Bajo qué criterios universales, o bien, socialmente
aceptados, puedo clasificar o encajar la admiración que suscitas. Un manual,
una ciencia exacta que determine en qué circunstancias idolatrarte implica el
sentimiento prohibido. Cuando se traspasan los límites de la pasión intelectual
y carnal al concepto de amor diferenciado, desigual, platónico e incluso
pudiendo llegar a causar dolor. Un amor material, tangible, al que se le han
dedicado miles de palabras cargadas de aquello de lo que siempre rehuí.

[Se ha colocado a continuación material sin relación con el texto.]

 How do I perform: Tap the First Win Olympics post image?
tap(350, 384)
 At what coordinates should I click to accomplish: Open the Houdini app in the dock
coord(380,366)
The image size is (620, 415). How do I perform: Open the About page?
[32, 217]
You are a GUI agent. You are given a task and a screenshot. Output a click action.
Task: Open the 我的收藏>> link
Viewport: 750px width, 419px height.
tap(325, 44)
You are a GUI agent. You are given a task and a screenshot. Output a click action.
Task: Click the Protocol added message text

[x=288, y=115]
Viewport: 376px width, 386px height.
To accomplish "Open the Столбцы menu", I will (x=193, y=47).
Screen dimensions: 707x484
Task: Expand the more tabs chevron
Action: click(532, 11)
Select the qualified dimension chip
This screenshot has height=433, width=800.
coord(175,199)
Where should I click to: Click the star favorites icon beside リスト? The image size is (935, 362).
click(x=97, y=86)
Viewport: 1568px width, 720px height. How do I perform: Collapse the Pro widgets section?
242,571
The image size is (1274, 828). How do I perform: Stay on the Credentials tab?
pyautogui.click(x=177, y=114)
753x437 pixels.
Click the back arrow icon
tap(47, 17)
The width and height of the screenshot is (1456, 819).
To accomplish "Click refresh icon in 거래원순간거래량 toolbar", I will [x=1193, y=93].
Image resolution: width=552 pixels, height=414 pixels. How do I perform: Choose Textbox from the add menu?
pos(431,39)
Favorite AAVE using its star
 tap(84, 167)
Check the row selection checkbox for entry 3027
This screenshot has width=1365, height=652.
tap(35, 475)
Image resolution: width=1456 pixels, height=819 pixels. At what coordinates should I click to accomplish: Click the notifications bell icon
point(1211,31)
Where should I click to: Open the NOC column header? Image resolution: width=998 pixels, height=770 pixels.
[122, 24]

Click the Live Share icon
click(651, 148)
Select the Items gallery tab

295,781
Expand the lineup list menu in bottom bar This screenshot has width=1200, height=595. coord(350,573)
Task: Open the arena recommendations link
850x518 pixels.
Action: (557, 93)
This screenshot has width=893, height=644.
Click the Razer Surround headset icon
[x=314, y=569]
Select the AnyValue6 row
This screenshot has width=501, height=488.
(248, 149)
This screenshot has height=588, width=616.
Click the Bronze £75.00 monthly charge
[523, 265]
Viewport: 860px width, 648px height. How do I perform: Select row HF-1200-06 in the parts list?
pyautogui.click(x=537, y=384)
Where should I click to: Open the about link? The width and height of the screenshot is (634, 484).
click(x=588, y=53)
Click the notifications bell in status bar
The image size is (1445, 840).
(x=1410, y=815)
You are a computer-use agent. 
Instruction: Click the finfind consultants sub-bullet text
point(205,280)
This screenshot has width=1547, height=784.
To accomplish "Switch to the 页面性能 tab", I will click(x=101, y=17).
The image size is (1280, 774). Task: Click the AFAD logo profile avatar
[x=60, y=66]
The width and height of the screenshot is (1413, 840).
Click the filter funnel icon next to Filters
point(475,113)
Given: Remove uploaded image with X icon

Lo decreté inadmisible, una debilidad a la que aplicarle un
rechazo contundente, que no me reste poder, mi dogma. ¿Y ahora? No quisiera
retraerme, sin embargo, desearía sentir por ti, aunque fuese dolor. Algo que
ratifique la superioridad que mi mente te ha encomendado. La excepción a la
mediocridad plena, la mía, la tuya, la que acepte, aceptes y aceptemos. Eso
quisiera vehementemente, pero me enfrento a mi misma, al bagaje, a la búsqueda
perpetua del dolor inmaculado. El miedo a una entrega defectuosa, a la
insuficiencia, mi precocidad y a mi belleza efímera. La prisión de un ideal
cómodo que ejerce de lastre. Y como siempre, lo sé, lo sé y aún sabiéndolo opto
por el inmovilismo.
Por supuesto que me considero hipócrita, cuando bien sabes,
que me fascina la capacidad infinita del mal y la crueldad. Hipócrita por creerme devota y postular un
magnetismo prácticamente innato a la falta de límites mientras continúo
aumentando los que nos separan. Y sin duda, estamos conformes, los dos.
Contradictorio, impredecible y caótico, tan jodidamente lineal y estancado con
el único objetivo de negarte y desear que tú también me niegues. La nada y sin
explicación.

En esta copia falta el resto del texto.